• _TASK REQUIREMENTS_
Where does "computer" appear in the data? Return each line that holds it.

• _Data items_
------------------------------------

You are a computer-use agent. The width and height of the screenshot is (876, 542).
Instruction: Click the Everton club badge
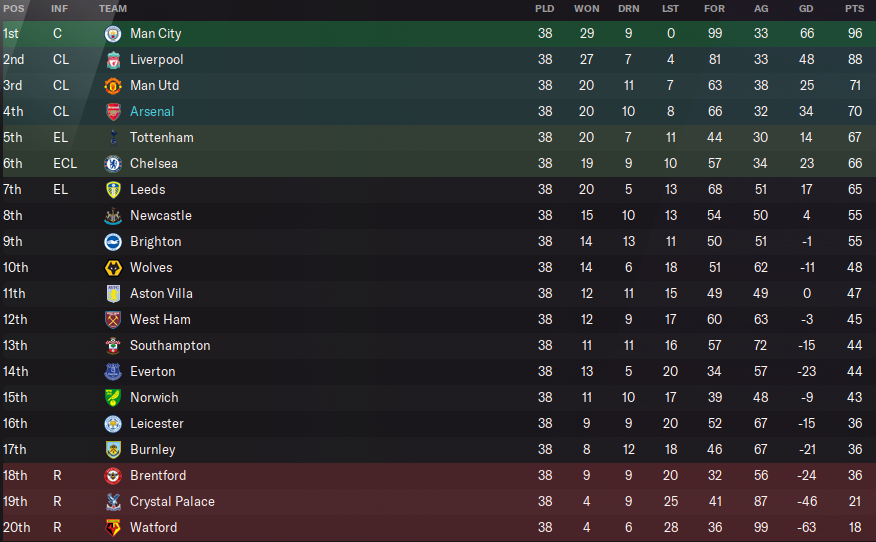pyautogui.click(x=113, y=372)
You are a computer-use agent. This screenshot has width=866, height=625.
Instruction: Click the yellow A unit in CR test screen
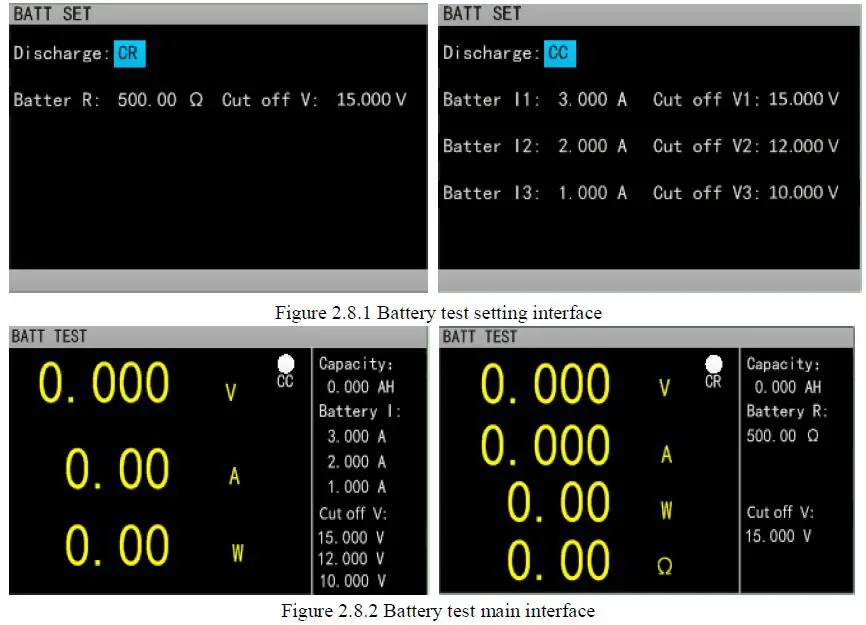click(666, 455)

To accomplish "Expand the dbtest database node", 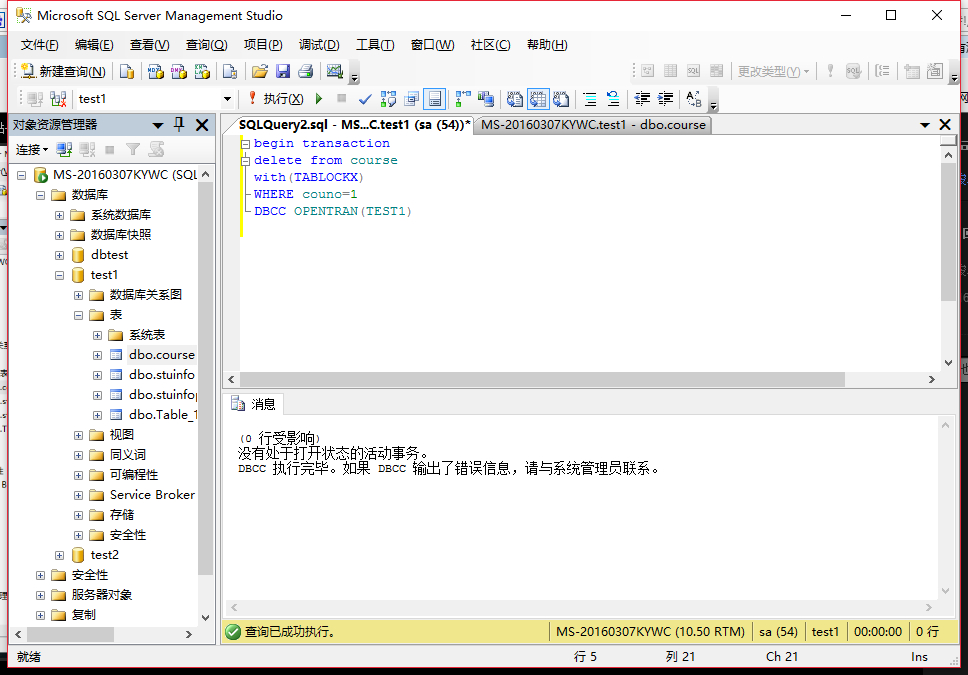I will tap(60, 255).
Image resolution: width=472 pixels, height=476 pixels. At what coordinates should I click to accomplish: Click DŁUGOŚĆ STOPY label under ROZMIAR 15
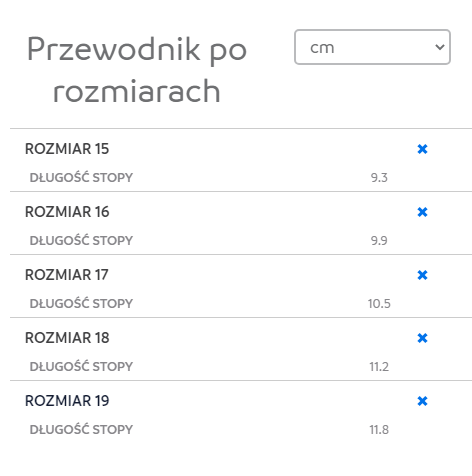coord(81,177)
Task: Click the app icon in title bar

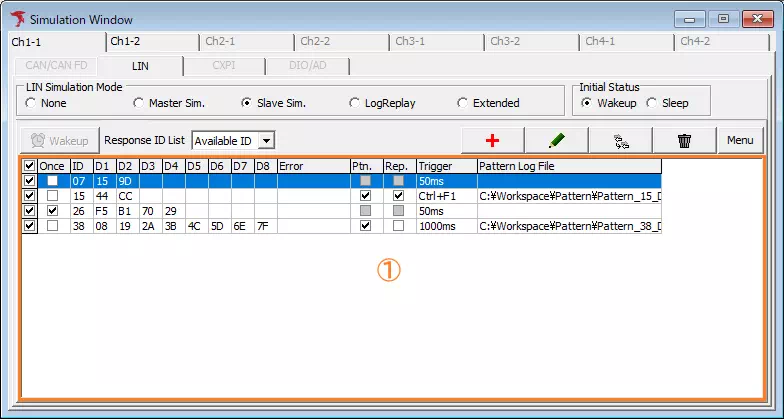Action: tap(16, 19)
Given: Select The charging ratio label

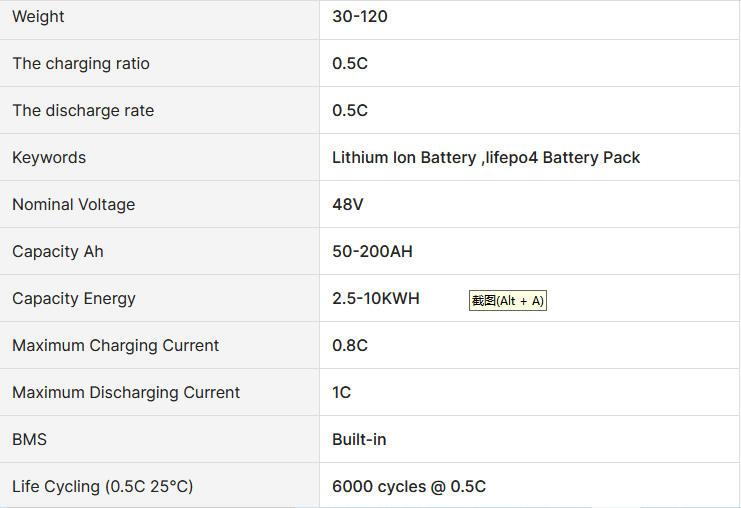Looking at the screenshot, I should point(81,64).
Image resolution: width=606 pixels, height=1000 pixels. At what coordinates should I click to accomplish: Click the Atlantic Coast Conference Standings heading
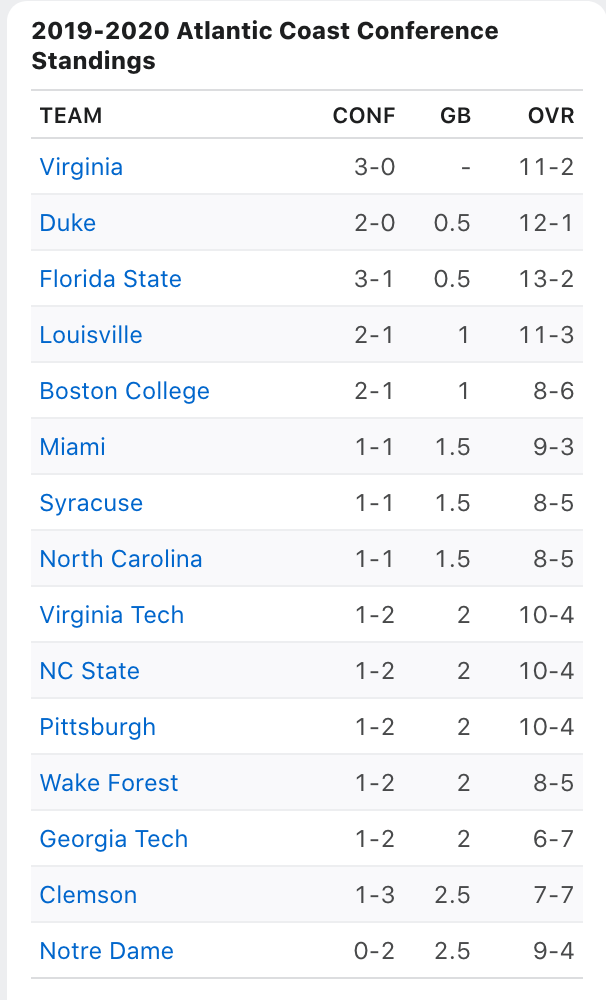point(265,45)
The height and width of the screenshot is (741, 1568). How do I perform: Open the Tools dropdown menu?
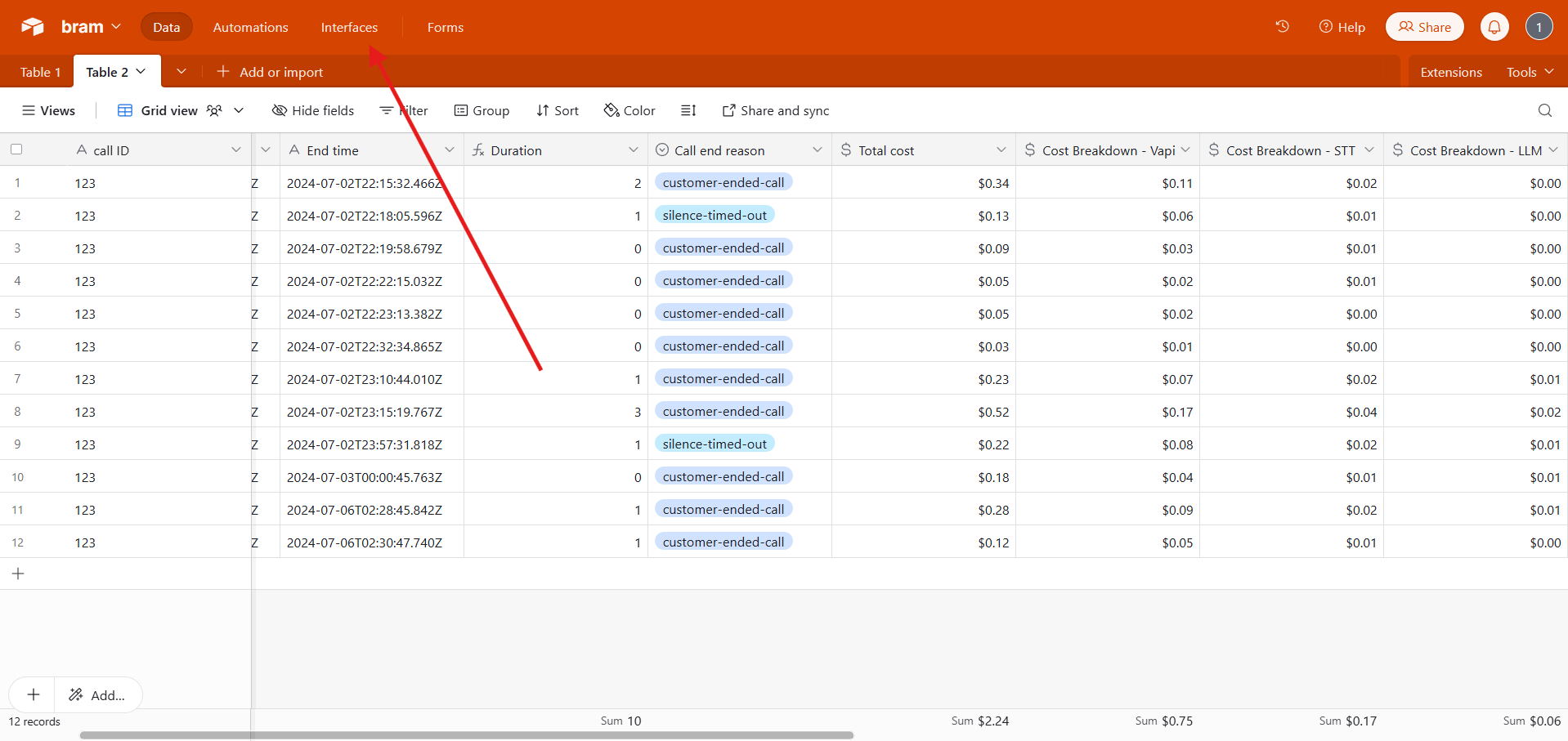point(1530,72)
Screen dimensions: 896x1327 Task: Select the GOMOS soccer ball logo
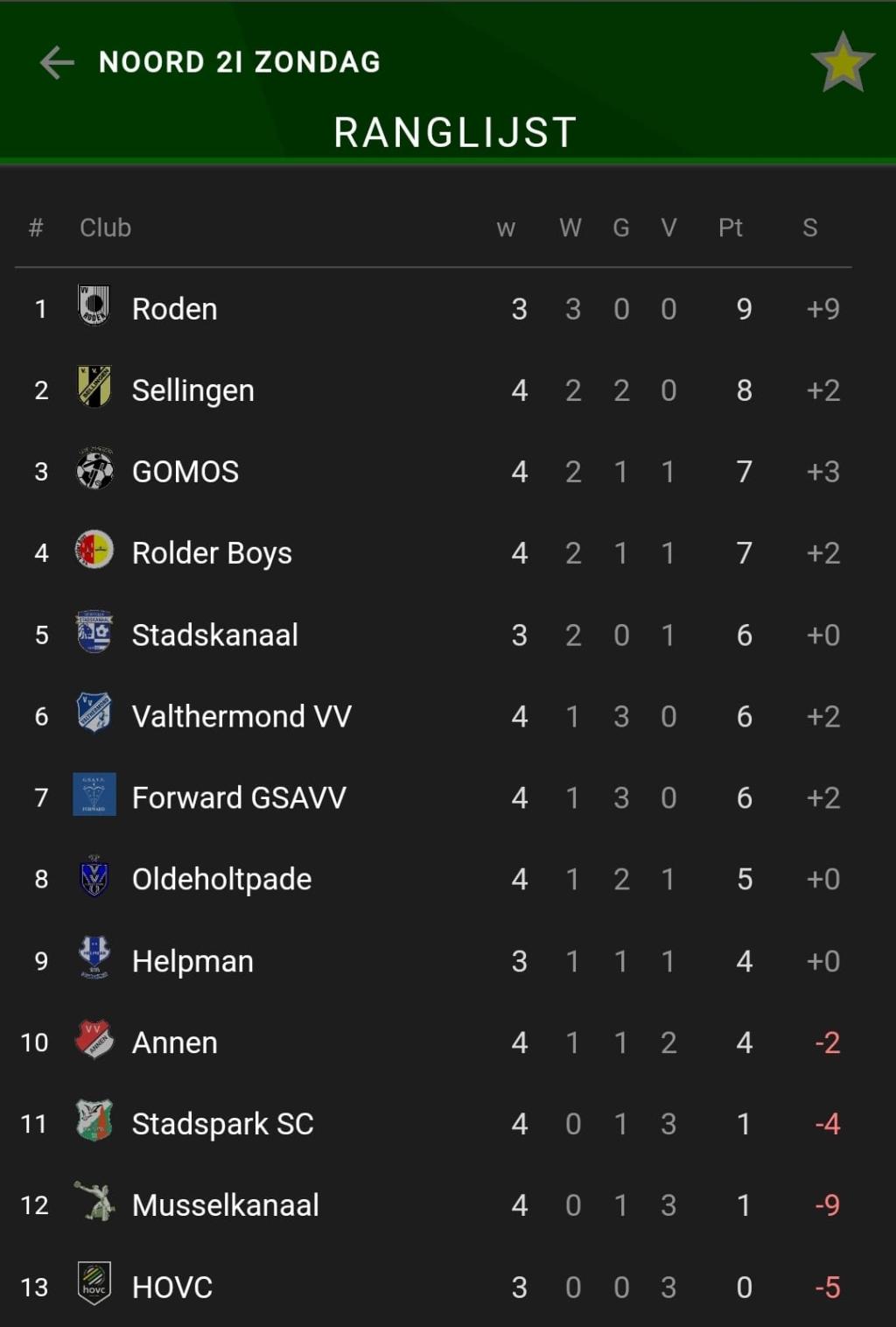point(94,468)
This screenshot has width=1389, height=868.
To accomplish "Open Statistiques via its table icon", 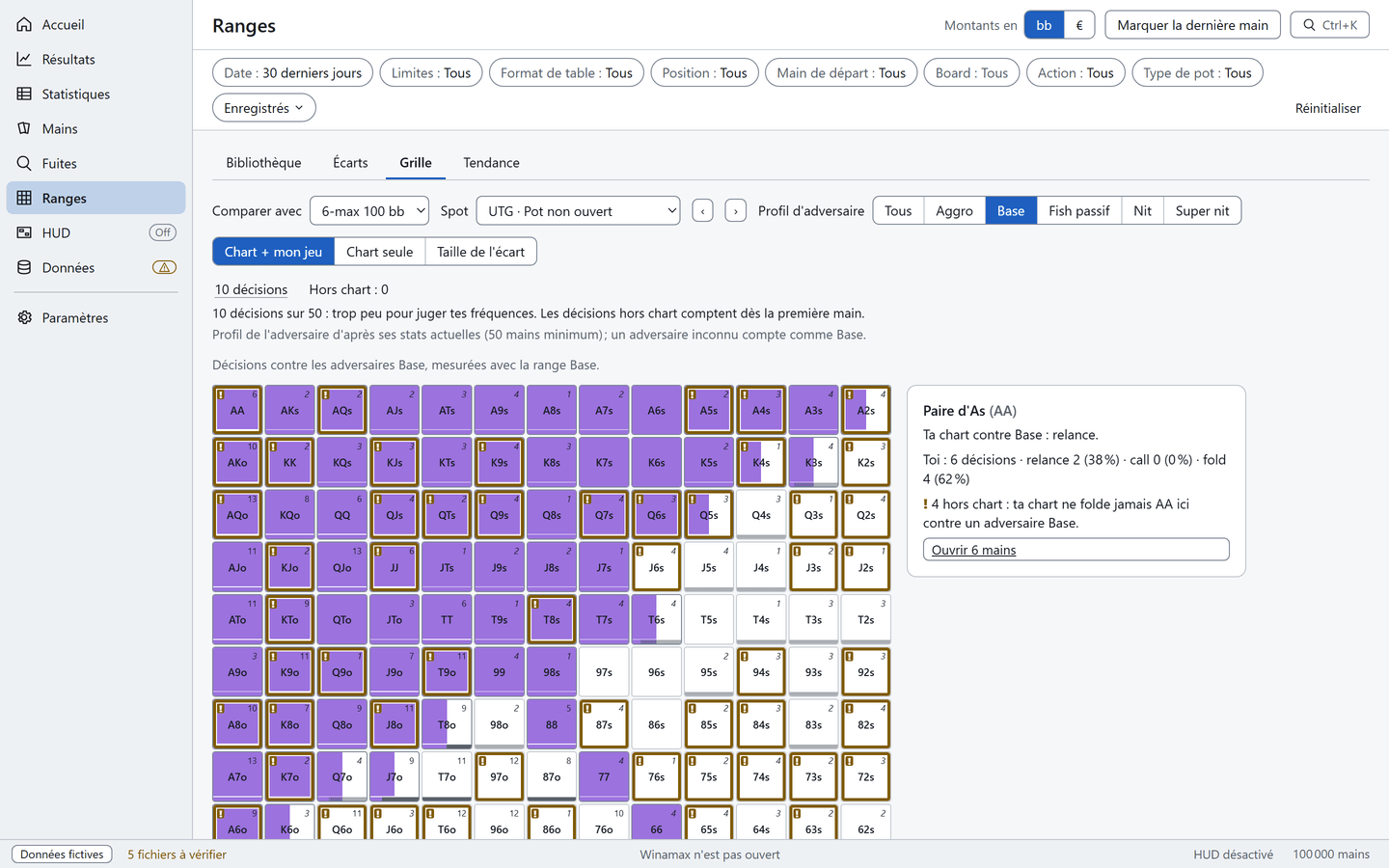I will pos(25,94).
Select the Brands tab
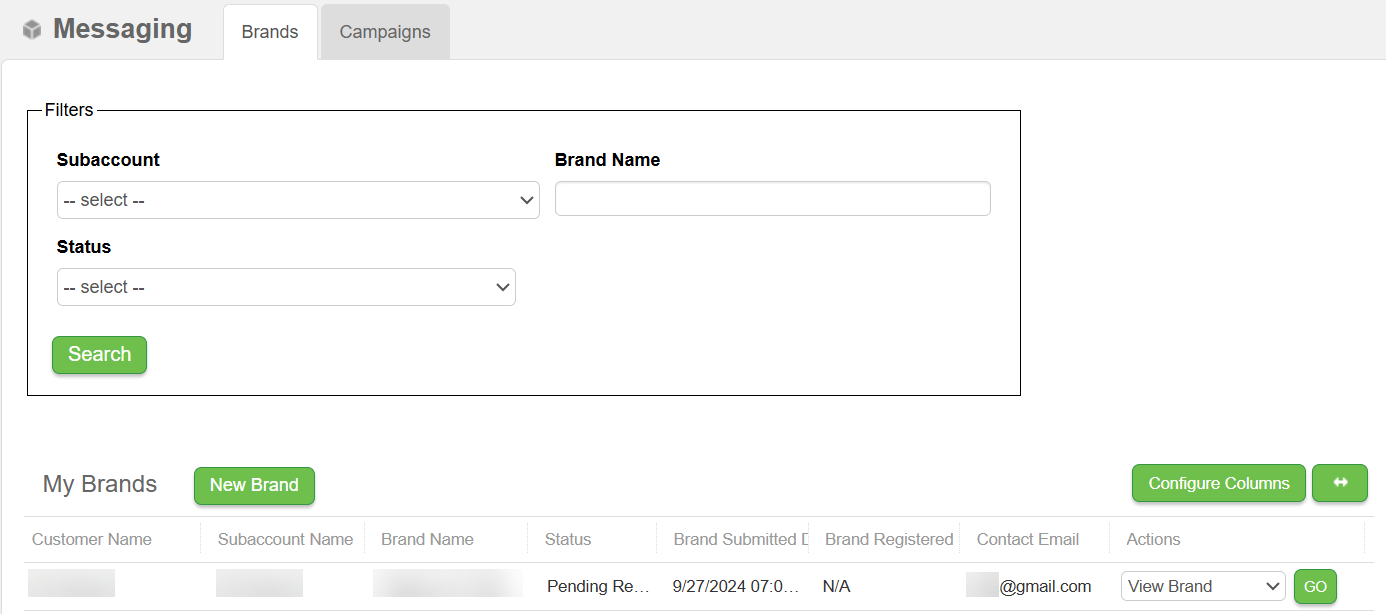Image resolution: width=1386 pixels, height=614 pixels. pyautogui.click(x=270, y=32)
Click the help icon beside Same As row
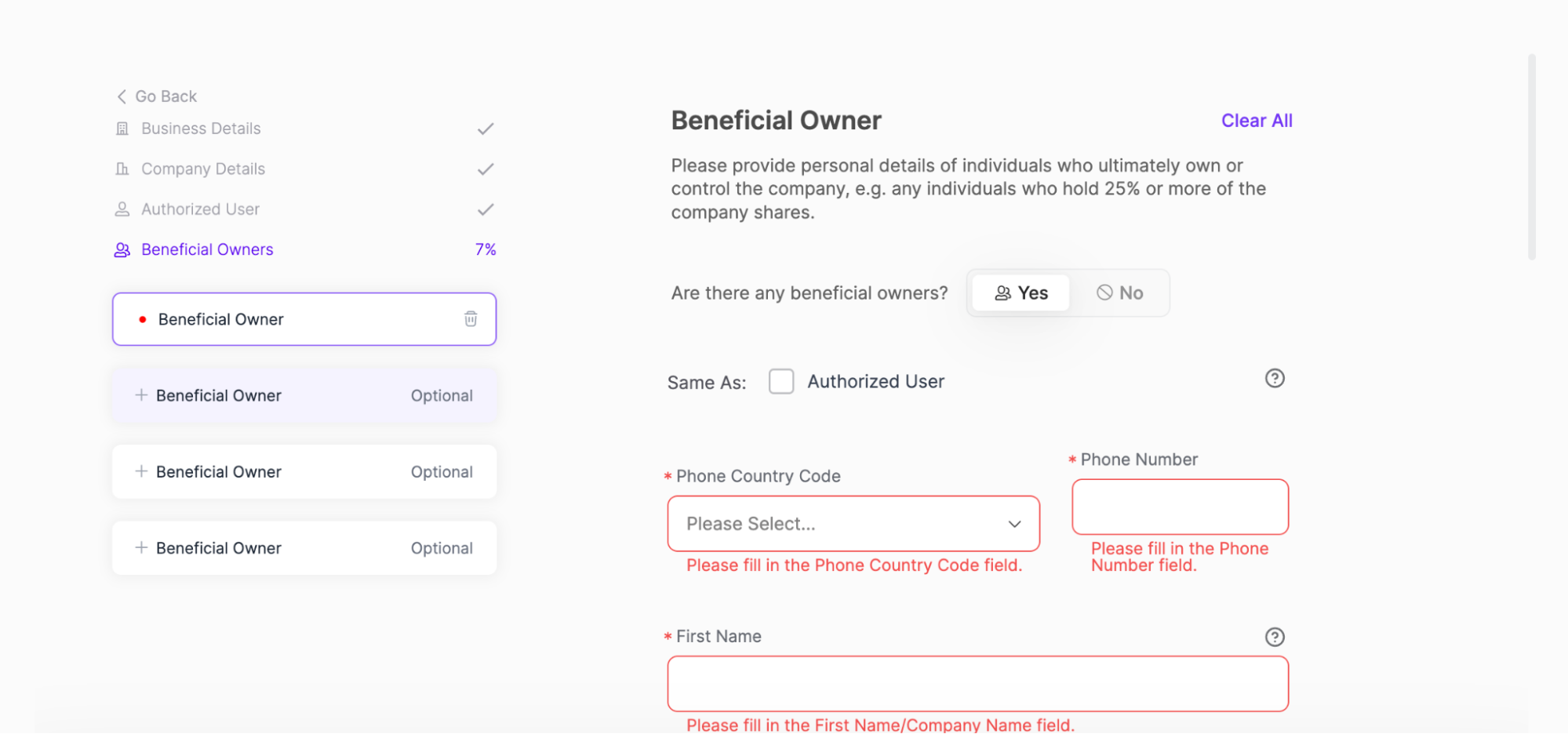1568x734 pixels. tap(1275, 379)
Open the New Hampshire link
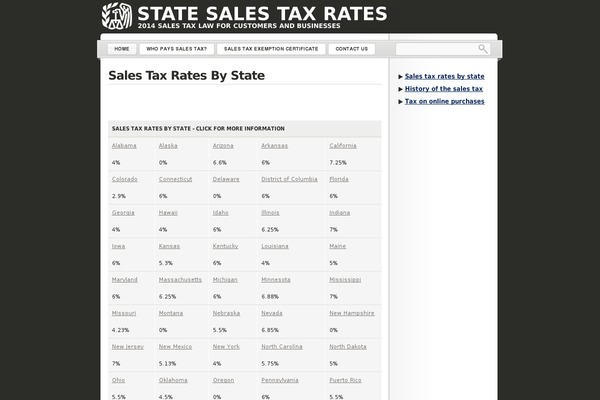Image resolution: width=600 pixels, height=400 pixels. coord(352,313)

------------------------------------

• _ANSWER SPACE_
You are a computer-use agent. The width and height of the screenshot is (876, 542).
You are a computer-use agent. This screenshot has width=866, height=625.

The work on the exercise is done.